> QUESTIONS ON THE MATERIAL:
1/ Please reproduce the snapshot review discussion word for word, starting at "sivukhin · 2025-12-26T08:50:15Z" and ending at "read_tx on WAL)".
2/ Carry on the snapshot review discussion from its final line.
--- QUOTED PASSAGE Enclosed Below ---
Please review @jussisaurio

sivukhin

I have some suggestion and concerns regarding current tsnapshot logic.
Also, it will be great to use new snapshotting logic in the .clone CLI command

sivukhin · 2025-12-26T08:47:56Z

-                    res.release_guard();
+                    // Release checkpoint guard if lock is not to be kept
+                    if !keep_lock {
+                        res.release_guard();


I don't think that checkpoint guarantee that guard always will be set.

There are cases (for example, empty WAL - so nothing to checkpoint) - where checkpoint will return without holding any lock.

So, this fix do not prevent race condition situation in all situations, IIUC.

Yeah you are right. I didn't want to touch the checkpoint function in the first place.

sivukhin · 2025-12-26T08:50:15Z

+        let pager = self.pager.load();
+        let result = (|| -> Result<()> {
+            // Checkpoint and keep the lock
+            let _res = pager.blocking_checkpoint_keep_lock(


Can we instead of patching checkpoint do snapshot like this:

Execute truncate checkpoint

Start read transaction (either explicitly with BEGIN or maybe by just issuing read_tx on WAL)
--- End of Enclosed QUOTED PASSAGE ---
--- EXCERPTED DATA Enclosed Below ---
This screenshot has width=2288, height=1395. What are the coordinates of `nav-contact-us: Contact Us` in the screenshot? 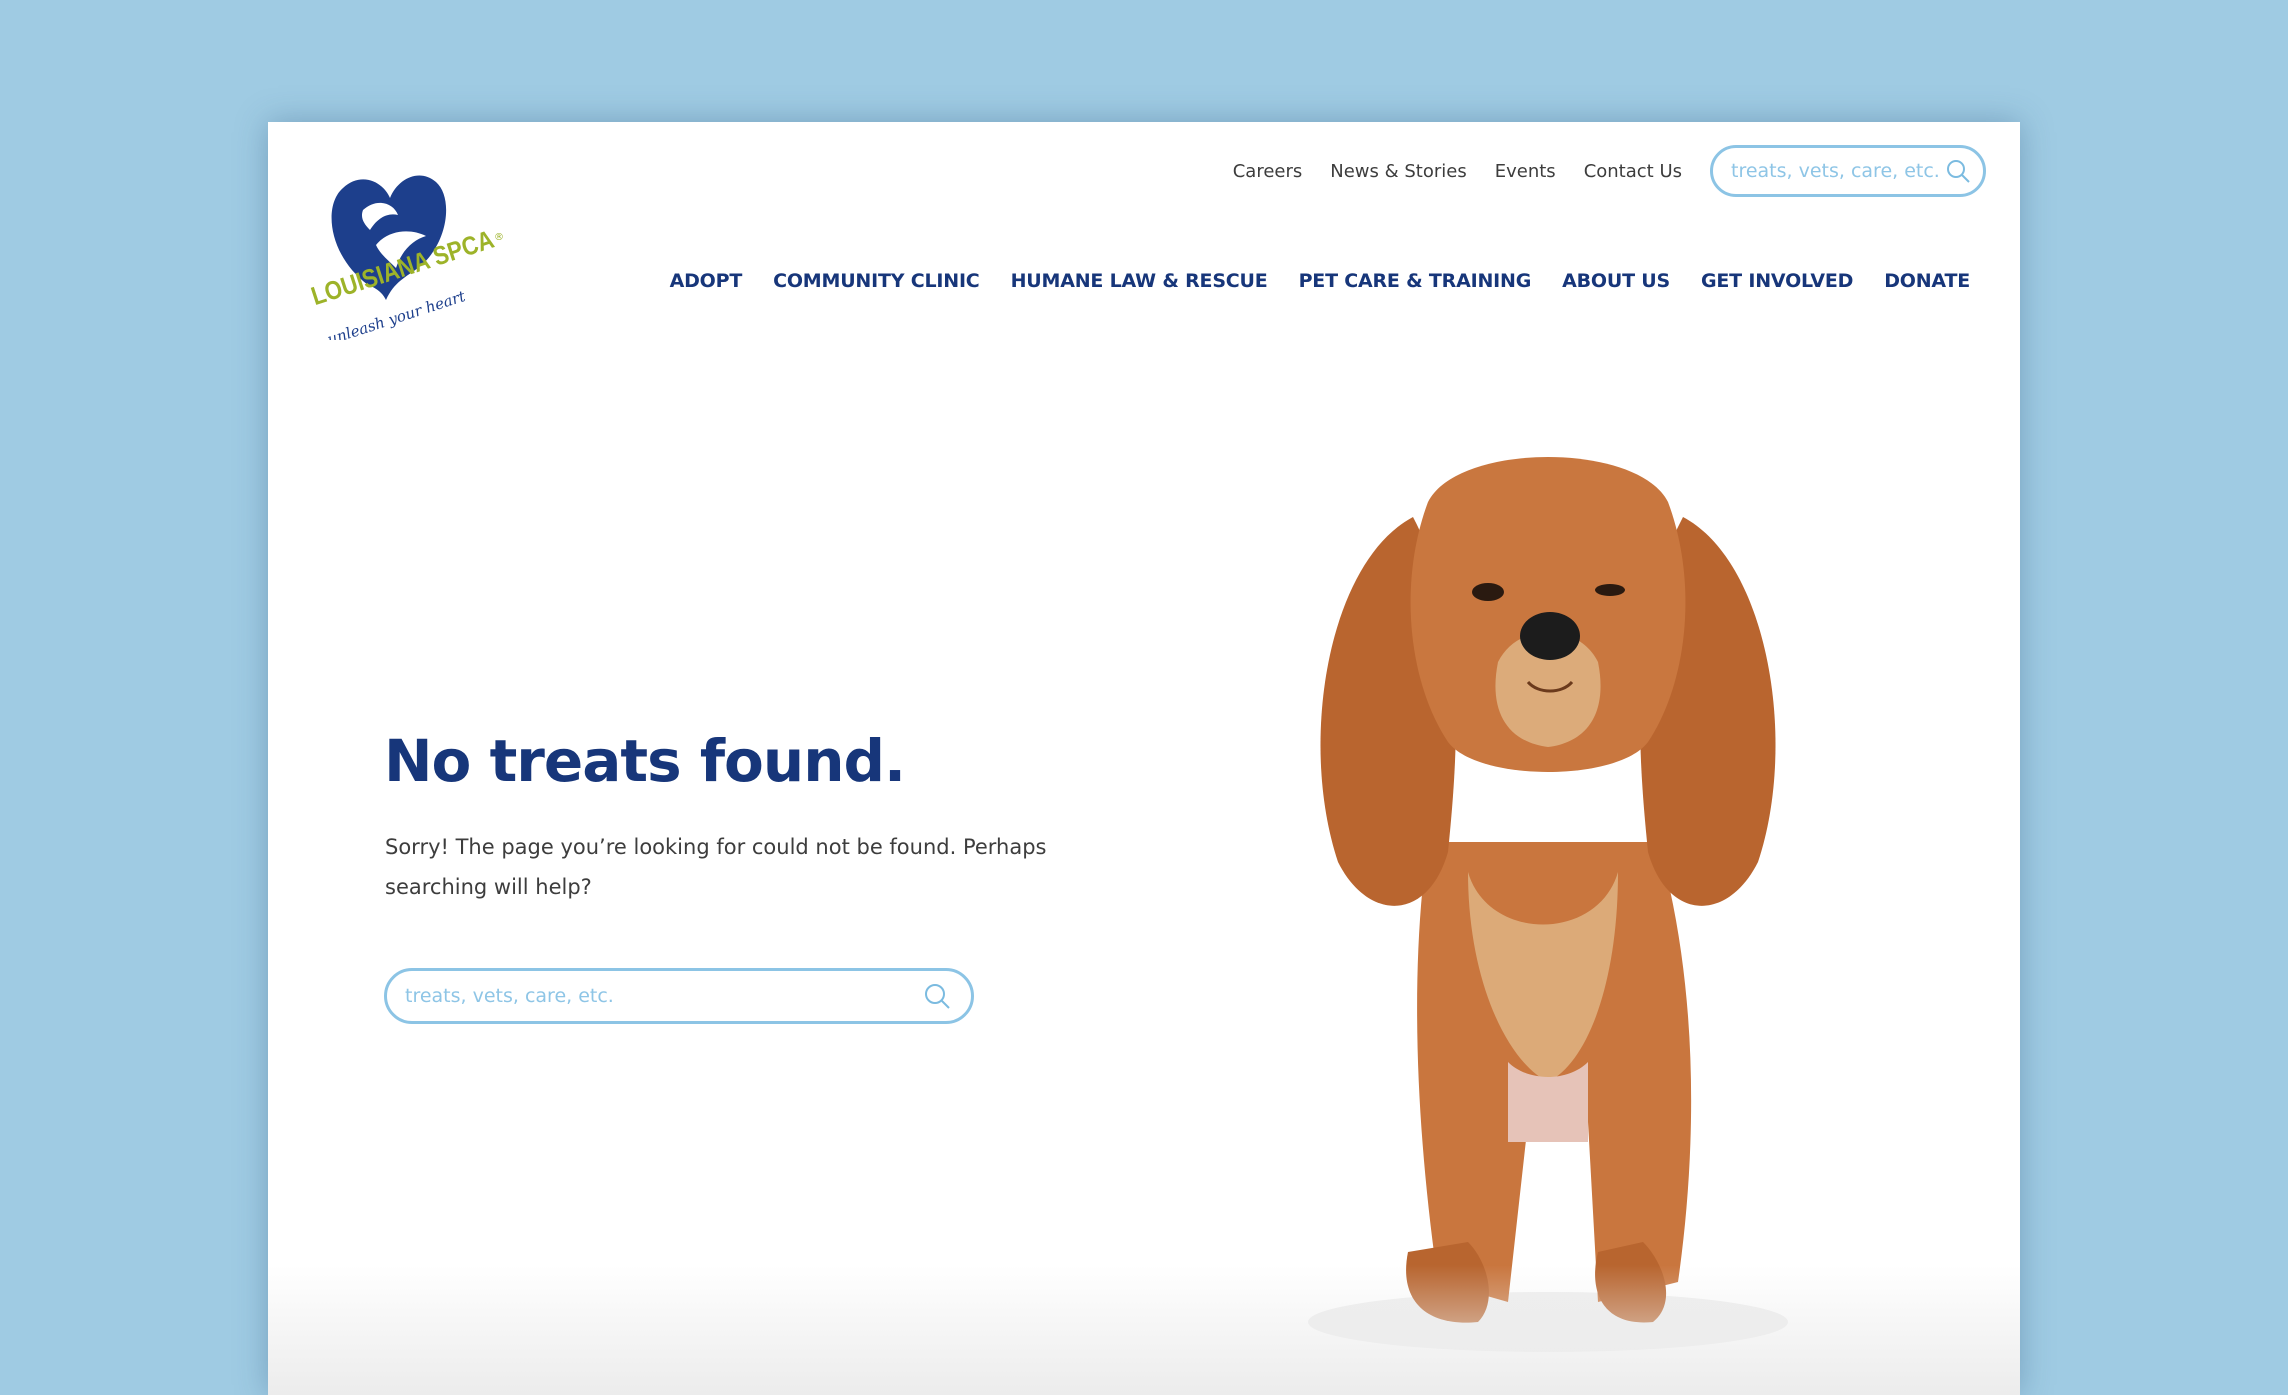 It's located at (1633, 172).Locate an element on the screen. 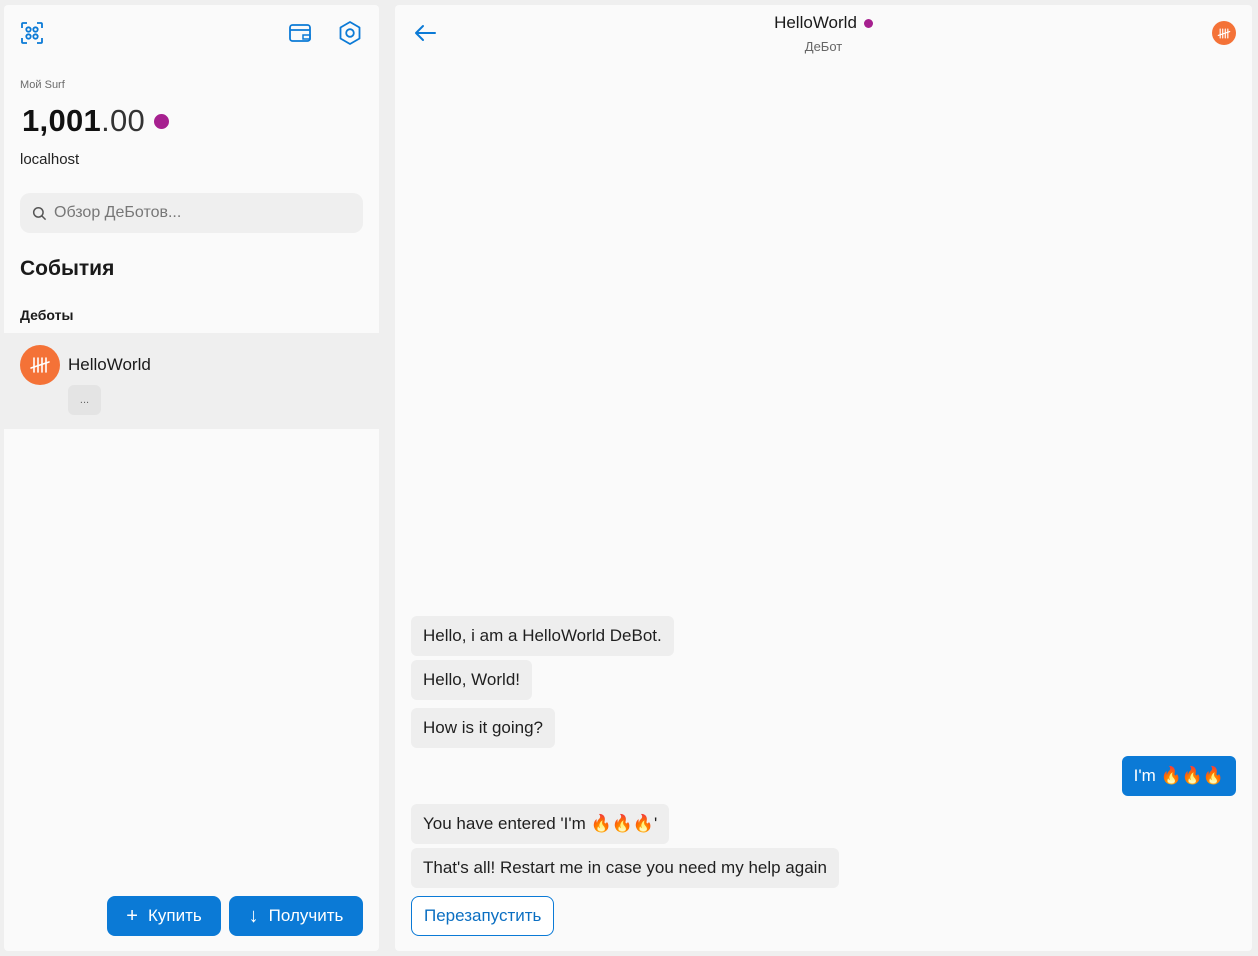  bot-message: How is it going? is located at coordinates (484, 728).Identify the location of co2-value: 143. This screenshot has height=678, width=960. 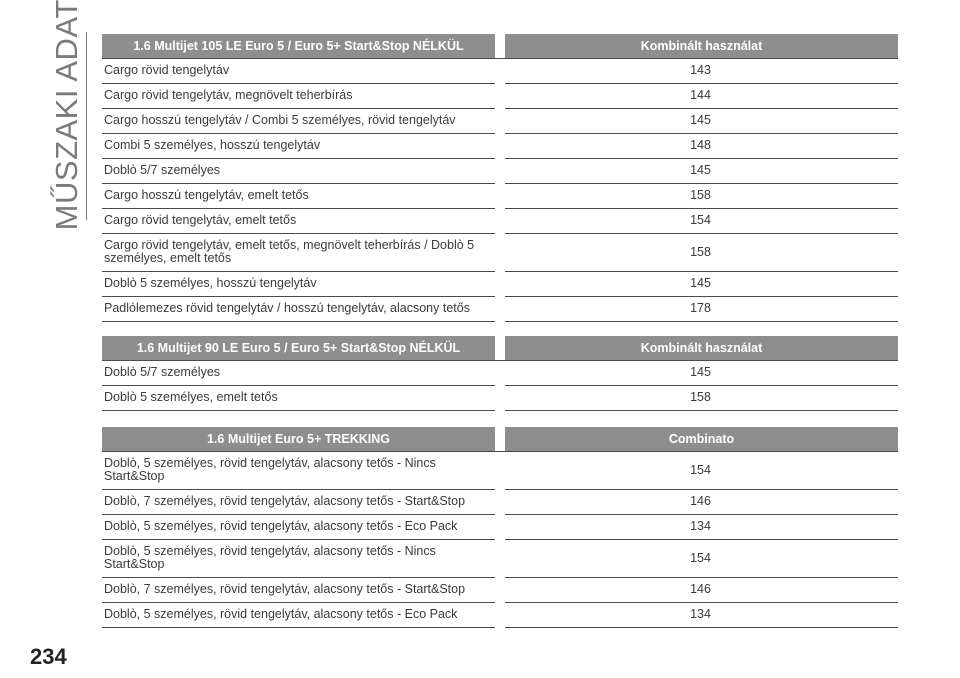
(702, 71).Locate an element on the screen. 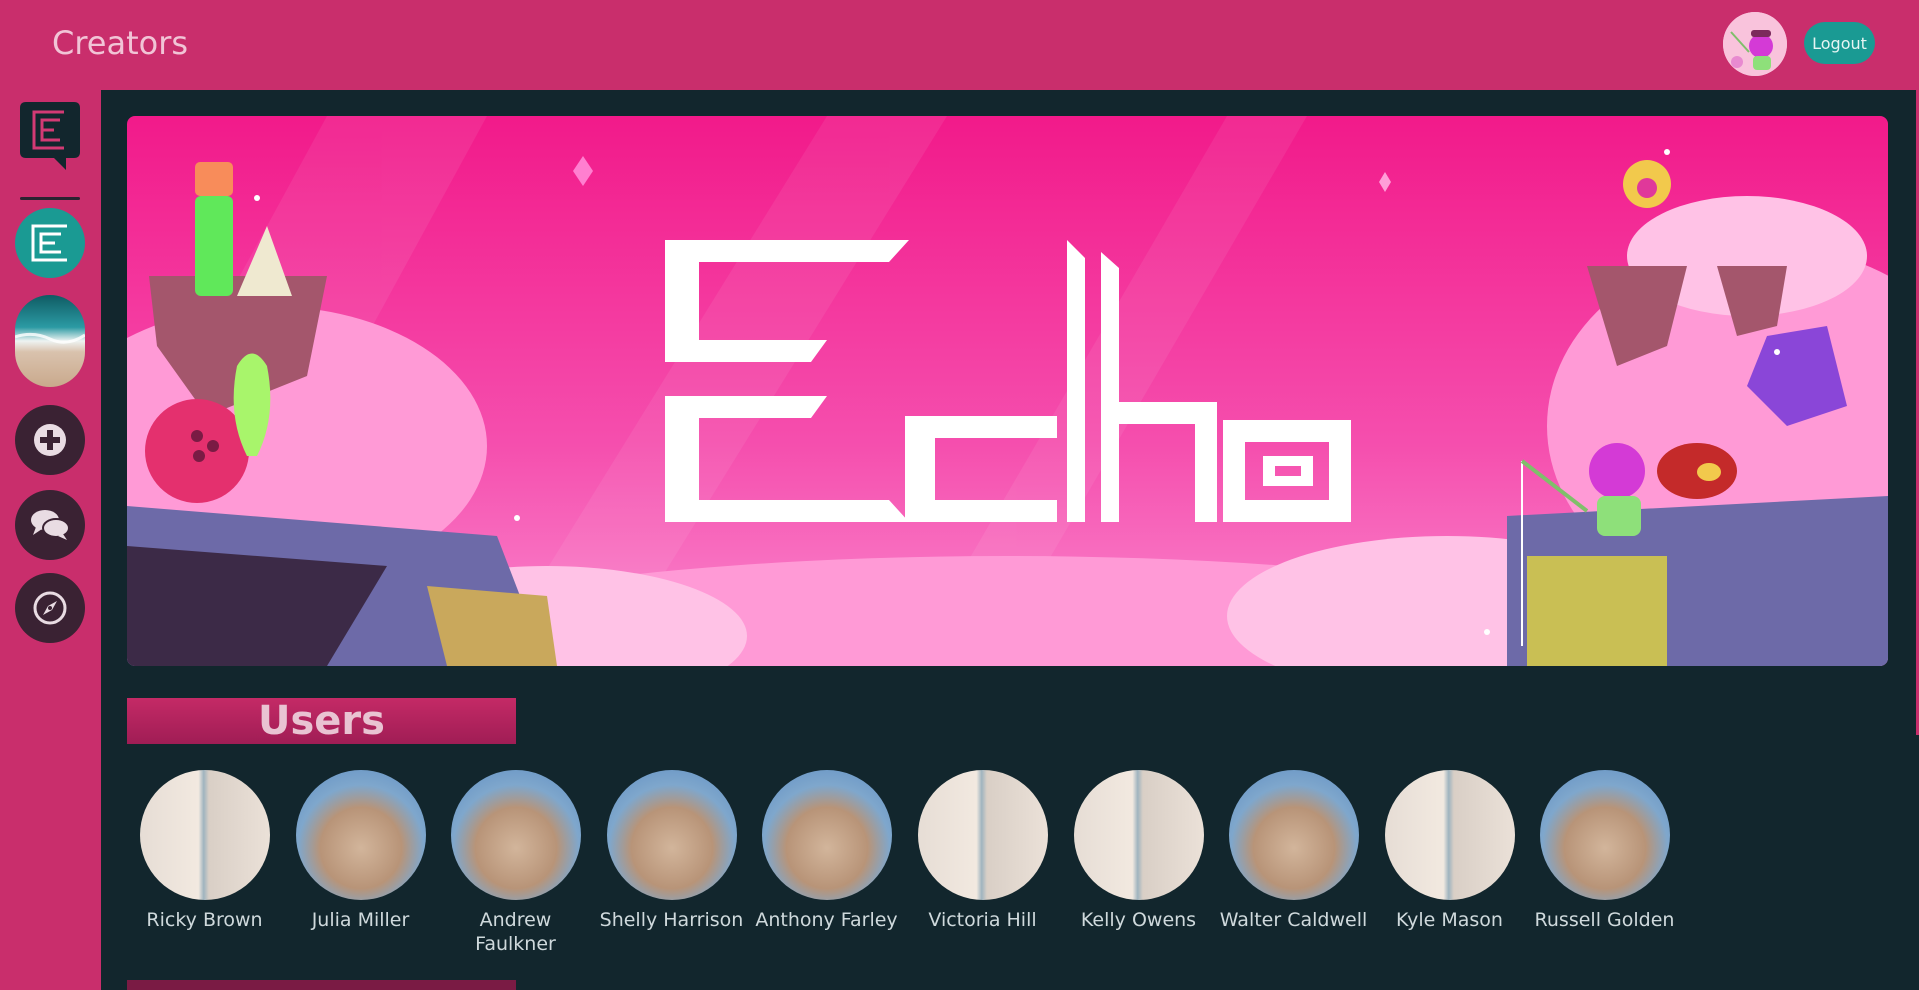 Image resolution: width=1919 pixels, height=990 pixels. user-card: Russell Golden is located at coordinates (1604, 851).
--- End of Enclosed EXCERPTED DATA ---
> RESULTS FOR EACH TASK:
1/
sivukhin · 2025-12-26T08:50:15Z

+        let pager = self.pager.load();
+        let result = (|| -> Result<()> {
+            // Checkpoint and keep the lock
+            let _res = pager.blocking_checkpoint_keep_lock(


Can we instead of patching checkpoint do snapshot like this:

Execute truncate checkpoint

Start read transaction (either explicitly with BEGIN or maybe by just issuing read_tx on WAL)

2/
Do the copy of DB file

End read transaction

I like this solution. I will implement this.

Although it does leave a tiny race window between truncating file and taking read lock where a writer can write and snapshot is taken. Maybe we can live with this right now. I will leave a detailed comment just in case we see a bug later on.

tiny race window between truncating file and taking read lock where a writer can write and snapshot is taken

Ah, yeah. The problem here actually is not in writes specifically - but in a checkpoint that can happen in the middle.

Alternative suggestion from me is to start read transaction before checkpoint but issue FULL checkpoint instead of TRUNCATE. This will make it possible for checkpoint to succeed - but also we will hold WAL and prevent any further checkpoint from happening (even if writes will happen).
Also, we should be careful with deferred nature of transaction and maybe we need to execute something after BEGIN statement in order to properly initiate read transaction.

As we are writing database - its better to be safe than sorry :) So even tiny race window is bad actually.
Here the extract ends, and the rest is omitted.